No era una nueva runa lo que le había hecho abandonar la habitación en la casa de los Lightwood ni tampoco las pesadillas que poco a poco se tragaban los recuerdos de noches tranquilas. No eran los aullidos de los lobos o el graznido de las aves que susurraban muerte como una vieja costumbre ni tampoco el viento silbando entre las desvencijadas ventanas. Si había sido de un sueño del que había despertado, no lo recordaba, pero su mano alcanzó una pequeña libreta, las casi acabadas acuarelas y un estuche donde tenía materiales suficientes para hacer un bosquejo bonito -esos que años atrás pensaba iba a presentar en un salón de clases- y buscó el camino más rápido al tejado antes de alertar a nadie. Cuanto tiempo había transcurrido de aquellos días donde su mayor preocupación era entrar en una academia de arte y no el identificar a los demonios por su nauseabundo rastro.

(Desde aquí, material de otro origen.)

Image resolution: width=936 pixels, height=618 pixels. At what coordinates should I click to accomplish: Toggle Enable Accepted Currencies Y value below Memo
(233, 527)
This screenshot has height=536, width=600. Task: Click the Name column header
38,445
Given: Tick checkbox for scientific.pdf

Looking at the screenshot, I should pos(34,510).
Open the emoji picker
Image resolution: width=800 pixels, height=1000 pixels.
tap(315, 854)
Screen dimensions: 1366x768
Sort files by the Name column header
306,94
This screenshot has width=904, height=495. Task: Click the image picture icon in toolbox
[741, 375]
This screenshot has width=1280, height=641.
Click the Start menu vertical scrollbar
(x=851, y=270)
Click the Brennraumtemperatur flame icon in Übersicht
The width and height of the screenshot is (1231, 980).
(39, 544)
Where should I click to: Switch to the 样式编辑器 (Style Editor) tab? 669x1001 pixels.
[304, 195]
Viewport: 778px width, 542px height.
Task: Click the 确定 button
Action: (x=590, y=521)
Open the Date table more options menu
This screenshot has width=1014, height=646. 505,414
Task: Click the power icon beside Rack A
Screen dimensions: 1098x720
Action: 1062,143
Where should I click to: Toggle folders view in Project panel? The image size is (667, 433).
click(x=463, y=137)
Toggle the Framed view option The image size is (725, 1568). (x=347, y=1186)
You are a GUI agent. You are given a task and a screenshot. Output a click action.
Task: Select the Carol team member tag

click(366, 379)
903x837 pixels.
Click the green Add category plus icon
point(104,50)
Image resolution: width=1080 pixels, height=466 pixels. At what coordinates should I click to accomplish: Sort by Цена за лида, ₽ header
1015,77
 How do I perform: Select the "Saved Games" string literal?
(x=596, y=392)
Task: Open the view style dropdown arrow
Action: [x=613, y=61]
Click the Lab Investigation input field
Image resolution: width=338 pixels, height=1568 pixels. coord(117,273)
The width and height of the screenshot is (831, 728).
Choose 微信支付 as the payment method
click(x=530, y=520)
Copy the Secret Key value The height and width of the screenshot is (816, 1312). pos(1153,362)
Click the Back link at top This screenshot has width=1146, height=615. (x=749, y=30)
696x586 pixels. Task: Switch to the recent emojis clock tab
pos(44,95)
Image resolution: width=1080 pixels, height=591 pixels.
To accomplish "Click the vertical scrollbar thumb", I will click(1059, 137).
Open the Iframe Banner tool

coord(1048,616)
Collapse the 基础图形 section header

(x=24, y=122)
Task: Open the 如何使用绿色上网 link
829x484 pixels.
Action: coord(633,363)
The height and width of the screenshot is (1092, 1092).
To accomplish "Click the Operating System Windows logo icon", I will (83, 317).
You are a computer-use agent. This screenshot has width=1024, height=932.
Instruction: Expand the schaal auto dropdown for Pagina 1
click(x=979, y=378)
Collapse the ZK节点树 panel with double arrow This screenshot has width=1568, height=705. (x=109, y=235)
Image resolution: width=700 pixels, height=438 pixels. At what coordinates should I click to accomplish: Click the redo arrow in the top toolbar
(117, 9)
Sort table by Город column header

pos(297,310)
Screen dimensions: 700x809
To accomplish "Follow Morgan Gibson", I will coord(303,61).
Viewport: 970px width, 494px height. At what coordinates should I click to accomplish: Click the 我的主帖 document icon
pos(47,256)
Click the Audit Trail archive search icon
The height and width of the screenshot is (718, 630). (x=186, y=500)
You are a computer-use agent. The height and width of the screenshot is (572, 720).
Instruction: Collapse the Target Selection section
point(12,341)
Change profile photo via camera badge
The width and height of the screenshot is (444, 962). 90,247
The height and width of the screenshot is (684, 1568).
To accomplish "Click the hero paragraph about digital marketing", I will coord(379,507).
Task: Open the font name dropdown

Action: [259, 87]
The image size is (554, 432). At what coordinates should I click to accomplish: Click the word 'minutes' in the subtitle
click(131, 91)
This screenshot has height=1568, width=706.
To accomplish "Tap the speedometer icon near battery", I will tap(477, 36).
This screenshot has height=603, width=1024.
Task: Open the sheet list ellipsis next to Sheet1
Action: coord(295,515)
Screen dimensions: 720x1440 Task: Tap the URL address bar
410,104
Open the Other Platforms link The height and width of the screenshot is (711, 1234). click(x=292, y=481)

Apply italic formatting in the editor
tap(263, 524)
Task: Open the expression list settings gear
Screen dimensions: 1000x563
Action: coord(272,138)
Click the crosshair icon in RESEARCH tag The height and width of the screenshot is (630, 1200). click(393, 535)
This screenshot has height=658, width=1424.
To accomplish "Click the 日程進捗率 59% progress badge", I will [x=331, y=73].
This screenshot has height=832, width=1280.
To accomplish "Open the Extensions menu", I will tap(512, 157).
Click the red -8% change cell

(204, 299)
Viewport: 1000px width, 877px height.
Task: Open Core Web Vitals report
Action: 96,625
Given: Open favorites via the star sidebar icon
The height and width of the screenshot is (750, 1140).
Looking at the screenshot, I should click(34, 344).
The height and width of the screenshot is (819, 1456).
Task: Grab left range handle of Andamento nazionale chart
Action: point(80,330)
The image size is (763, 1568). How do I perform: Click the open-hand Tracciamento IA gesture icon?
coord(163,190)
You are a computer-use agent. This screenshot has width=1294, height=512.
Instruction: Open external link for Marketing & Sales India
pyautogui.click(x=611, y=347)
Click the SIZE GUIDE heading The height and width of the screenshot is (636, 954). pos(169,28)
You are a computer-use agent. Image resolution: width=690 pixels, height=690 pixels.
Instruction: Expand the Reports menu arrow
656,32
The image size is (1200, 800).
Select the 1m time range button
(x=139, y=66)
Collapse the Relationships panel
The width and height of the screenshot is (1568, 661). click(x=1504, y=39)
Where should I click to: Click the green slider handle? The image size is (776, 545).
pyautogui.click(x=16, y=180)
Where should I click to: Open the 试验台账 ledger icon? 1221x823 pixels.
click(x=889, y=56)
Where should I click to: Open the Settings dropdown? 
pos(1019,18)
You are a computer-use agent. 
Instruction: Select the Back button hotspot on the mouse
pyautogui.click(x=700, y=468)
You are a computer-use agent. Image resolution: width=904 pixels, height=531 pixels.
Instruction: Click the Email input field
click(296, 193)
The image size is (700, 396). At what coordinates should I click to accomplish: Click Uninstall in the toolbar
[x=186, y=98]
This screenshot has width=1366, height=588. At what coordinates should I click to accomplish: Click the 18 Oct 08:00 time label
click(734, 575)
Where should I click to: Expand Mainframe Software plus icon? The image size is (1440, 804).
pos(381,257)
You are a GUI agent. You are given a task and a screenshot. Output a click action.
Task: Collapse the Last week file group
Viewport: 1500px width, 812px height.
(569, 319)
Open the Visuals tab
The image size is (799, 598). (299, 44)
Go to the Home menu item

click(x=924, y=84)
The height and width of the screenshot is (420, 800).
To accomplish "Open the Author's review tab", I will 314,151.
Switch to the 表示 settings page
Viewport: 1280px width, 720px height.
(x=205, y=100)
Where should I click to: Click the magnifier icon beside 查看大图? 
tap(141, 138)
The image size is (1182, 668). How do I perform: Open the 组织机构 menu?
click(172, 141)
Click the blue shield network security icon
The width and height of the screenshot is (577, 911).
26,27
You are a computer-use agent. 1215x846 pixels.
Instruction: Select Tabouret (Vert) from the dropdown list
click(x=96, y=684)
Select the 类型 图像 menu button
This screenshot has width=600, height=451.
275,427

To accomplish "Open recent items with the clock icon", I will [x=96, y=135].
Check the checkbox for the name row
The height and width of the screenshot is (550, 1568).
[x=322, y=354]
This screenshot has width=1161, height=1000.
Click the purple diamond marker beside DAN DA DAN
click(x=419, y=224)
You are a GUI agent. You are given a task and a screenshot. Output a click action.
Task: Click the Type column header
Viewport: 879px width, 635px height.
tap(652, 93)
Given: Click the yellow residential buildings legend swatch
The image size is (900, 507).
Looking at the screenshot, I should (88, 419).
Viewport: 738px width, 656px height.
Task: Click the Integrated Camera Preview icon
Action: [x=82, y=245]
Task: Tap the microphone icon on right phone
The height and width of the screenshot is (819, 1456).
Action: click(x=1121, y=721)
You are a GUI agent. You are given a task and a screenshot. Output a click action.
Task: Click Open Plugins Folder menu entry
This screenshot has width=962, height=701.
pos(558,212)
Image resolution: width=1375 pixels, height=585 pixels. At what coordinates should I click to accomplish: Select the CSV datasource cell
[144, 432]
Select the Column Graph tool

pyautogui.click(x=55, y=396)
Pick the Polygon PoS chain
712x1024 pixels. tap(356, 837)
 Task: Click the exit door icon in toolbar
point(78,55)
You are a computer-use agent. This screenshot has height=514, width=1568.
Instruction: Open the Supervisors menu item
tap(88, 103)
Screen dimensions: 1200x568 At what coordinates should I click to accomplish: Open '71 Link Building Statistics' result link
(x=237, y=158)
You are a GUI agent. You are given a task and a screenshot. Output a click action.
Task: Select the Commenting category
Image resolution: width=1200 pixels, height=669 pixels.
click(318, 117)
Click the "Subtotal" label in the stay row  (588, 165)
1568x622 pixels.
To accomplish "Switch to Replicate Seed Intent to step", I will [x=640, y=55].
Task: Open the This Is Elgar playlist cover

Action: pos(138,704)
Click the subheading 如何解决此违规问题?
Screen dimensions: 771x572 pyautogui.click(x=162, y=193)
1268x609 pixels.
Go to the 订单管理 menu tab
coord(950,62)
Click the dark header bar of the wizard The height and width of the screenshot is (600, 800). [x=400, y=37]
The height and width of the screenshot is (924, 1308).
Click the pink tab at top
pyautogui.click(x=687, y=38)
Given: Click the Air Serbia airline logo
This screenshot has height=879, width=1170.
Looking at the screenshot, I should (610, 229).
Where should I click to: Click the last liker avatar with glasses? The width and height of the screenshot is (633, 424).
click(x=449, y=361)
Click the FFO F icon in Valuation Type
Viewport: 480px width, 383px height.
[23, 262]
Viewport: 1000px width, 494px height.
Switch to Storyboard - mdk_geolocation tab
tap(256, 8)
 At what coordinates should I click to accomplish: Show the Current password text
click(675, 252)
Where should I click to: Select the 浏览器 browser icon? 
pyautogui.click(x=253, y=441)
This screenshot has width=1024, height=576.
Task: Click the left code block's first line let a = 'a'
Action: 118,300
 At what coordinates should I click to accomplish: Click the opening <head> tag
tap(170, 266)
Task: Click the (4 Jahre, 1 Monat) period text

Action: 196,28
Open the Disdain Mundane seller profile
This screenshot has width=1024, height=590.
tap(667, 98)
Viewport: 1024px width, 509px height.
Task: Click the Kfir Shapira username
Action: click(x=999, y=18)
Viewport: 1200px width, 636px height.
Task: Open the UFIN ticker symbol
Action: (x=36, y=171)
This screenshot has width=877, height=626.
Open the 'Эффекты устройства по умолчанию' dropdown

Se había sentado en la orilla del tejado como un gato perezoso en un alfeizar, sin miedo de los metros que le separaban del suelo, segura con sus ocho vidas restantes. Las marcas de antiguas runas en su piel destacaban en plata cuando el ojo de su diestra se volvió solo una sombra más al comenzar a dibujar con rapidez, sabiendo sin saber que lugares dejar en blanco y cuales acariciar con grafito. La intensa mirada fue lo primero en aparecer en medio del caos de líneas, plasmando aquella seriedad que en el fondo no era más que un escudo contra el mundo. Ese podía ser uno de sus primeros recuerdos sobre él: la hostilidad en aquellos ojos cian, ese rechazo bajo las largas pestañas negras y la casi imperceptible mueca de desdén al final de sus labios; sus manos con icor, su figura despreocupada descansando en el sofá rojo de la biblioteca cuando ella aun no sabía quién era, lo que era ni él ni ella ni ninguno de los demás. Hacía tiempo esos rasgos se habían difuminado junto con las últimas pinceladas de la adolescencia y su propio bosquejo representaba a un Alexander maduro, de sonrisa fácil cuando de Magnus se trataba, uno al que podía ahora querer casi como a un hermano mayor. Del estuche cogió una pluma para volver los trazos un solo río negro, mirando hacia el paisaje nocturno en lo que se secaba antes darle un toque de vida con sus acuarelas, dejando su cabello completamente libre al necesitar el pincel para ello.